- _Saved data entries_
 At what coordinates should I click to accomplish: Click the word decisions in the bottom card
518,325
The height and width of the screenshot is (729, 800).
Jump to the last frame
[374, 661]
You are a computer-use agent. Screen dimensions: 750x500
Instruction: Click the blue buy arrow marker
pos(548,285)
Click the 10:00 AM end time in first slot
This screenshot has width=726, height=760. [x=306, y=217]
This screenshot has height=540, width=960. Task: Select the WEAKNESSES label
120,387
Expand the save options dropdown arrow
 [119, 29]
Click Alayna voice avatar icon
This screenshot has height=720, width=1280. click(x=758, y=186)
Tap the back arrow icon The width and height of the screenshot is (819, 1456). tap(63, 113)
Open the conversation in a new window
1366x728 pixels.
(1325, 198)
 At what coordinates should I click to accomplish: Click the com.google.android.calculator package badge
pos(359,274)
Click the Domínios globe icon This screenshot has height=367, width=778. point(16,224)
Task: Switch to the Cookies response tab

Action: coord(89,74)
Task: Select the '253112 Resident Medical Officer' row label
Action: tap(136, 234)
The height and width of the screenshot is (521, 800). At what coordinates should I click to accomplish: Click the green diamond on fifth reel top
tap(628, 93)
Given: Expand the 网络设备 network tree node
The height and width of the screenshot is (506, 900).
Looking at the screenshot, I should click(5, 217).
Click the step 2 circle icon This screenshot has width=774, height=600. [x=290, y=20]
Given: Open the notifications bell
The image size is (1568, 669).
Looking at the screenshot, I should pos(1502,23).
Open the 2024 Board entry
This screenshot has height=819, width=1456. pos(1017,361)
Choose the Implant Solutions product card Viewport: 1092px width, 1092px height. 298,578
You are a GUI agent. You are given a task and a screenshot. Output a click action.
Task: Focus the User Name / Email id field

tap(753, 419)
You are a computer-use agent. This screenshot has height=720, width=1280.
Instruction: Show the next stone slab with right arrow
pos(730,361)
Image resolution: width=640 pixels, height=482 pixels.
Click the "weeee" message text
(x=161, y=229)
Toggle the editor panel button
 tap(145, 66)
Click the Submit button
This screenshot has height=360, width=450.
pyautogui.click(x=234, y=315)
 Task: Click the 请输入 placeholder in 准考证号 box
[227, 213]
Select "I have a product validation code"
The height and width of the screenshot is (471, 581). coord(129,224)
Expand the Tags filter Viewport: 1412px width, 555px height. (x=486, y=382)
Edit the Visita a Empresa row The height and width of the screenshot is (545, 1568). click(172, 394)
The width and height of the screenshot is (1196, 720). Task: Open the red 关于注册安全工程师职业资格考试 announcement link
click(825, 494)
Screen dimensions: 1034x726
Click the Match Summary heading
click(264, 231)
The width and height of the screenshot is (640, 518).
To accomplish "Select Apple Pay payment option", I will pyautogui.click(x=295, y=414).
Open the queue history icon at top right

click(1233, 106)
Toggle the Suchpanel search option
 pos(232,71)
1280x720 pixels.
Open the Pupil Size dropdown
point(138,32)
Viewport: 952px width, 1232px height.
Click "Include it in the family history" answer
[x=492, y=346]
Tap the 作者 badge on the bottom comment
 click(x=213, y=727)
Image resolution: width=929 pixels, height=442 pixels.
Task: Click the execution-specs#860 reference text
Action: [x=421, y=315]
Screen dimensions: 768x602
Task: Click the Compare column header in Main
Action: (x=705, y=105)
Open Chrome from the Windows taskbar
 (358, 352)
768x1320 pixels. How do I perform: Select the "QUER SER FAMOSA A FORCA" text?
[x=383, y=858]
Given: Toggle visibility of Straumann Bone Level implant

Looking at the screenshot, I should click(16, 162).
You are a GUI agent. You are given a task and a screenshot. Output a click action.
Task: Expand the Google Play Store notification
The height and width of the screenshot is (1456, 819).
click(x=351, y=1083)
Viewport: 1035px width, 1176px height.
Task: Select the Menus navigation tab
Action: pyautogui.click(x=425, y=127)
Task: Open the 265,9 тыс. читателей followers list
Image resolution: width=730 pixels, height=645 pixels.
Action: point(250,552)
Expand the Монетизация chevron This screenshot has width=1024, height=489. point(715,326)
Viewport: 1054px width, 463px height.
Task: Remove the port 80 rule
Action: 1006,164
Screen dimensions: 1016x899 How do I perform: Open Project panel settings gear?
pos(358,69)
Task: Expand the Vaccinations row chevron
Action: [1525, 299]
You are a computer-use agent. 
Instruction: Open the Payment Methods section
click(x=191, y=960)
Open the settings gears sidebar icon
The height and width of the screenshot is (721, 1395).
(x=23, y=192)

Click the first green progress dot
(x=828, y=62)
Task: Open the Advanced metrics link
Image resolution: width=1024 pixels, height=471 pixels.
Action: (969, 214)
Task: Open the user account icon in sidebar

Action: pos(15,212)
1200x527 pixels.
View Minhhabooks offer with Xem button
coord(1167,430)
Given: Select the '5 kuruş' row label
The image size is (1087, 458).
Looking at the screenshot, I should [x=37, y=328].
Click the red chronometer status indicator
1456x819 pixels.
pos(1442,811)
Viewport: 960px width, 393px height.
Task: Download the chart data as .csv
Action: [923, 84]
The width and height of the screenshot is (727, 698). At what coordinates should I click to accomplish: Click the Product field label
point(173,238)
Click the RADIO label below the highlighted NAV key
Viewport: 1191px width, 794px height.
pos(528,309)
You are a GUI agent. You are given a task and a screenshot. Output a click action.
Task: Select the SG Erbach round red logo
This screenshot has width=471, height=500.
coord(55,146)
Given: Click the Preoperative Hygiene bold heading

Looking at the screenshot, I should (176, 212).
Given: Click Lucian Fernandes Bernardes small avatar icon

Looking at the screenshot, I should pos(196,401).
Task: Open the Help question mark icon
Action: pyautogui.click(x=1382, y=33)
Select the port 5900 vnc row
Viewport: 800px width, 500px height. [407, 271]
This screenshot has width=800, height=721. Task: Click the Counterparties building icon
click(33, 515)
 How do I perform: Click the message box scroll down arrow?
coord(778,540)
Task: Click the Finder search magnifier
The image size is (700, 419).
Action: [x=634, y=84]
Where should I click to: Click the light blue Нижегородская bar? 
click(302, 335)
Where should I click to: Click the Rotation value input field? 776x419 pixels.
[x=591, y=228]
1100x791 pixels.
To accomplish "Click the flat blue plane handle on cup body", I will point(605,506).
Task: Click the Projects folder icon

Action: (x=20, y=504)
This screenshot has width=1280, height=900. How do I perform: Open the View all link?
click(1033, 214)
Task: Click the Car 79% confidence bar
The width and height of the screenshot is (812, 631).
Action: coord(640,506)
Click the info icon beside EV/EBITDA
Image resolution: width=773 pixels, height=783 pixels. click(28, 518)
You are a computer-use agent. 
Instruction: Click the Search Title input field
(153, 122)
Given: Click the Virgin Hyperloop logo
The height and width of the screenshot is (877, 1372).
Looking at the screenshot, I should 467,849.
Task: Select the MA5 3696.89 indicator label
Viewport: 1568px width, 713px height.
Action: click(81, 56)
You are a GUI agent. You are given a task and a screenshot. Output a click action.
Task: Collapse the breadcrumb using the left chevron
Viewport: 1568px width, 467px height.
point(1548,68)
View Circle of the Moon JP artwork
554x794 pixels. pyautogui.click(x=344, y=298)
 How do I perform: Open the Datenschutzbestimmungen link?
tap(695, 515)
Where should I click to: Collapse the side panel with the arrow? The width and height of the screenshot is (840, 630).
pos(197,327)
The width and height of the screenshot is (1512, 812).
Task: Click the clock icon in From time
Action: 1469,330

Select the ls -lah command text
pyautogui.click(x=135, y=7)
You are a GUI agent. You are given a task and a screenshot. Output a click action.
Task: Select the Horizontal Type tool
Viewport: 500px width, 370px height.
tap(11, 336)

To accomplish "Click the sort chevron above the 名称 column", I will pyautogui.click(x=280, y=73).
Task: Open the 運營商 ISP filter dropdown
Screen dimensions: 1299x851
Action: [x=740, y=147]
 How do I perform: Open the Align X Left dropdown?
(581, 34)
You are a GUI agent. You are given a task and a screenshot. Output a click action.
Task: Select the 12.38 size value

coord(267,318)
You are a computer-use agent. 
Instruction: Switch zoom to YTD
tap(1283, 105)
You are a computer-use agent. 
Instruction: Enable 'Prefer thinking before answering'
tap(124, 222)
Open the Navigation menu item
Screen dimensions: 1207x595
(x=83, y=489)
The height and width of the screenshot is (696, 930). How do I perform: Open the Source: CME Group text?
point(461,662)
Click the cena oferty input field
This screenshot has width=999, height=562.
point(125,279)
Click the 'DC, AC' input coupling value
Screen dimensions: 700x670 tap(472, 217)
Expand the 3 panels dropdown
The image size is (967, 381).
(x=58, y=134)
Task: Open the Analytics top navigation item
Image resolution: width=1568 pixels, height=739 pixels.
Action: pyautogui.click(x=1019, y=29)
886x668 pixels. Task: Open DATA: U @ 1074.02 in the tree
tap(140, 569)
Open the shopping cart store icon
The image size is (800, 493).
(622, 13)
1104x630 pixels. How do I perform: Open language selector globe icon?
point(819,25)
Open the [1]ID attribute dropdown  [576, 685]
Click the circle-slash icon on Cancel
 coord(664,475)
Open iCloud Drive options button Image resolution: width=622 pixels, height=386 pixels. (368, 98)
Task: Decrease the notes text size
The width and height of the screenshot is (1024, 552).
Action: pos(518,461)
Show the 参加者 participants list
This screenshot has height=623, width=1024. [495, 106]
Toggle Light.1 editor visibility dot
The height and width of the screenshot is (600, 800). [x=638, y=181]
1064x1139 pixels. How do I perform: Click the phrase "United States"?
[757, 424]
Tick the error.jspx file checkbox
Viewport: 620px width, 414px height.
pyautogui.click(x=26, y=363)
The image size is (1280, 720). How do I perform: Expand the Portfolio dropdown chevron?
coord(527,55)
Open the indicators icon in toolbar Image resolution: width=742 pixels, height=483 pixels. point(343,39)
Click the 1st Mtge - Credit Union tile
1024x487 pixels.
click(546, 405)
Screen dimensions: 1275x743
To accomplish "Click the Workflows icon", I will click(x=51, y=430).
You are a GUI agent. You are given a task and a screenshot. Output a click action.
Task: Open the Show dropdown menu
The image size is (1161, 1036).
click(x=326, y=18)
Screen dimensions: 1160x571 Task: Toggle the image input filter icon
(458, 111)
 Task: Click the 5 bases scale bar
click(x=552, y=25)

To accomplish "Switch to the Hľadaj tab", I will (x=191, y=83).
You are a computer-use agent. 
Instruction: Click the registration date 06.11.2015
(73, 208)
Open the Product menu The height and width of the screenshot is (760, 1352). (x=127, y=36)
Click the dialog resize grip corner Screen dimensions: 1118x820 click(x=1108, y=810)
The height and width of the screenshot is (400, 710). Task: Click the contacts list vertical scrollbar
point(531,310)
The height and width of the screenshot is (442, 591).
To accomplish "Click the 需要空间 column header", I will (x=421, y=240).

- _TASK OBJECTIVE_
Using the entries above, give back exactly the line containing "Toggle the editor panel button", the line containing "Edit the Visita", and every line between them, and nothing else.

- _FINISHED TASK_
Toggle the editor panel button
 tap(145, 66)
Click the Submit button
This screenshot has height=360, width=450.
pyautogui.click(x=234, y=315)
 Task: Click the 请输入 placeholder in 准考证号 box
[227, 213]
Select "I have a product validation code"
The height and width of the screenshot is (471, 581). coord(129,224)
Expand the Tags filter Viewport: 1412px width, 555px height. (x=486, y=382)
Edit the Visita a Empresa row The height and width of the screenshot is (545, 1568). click(172, 394)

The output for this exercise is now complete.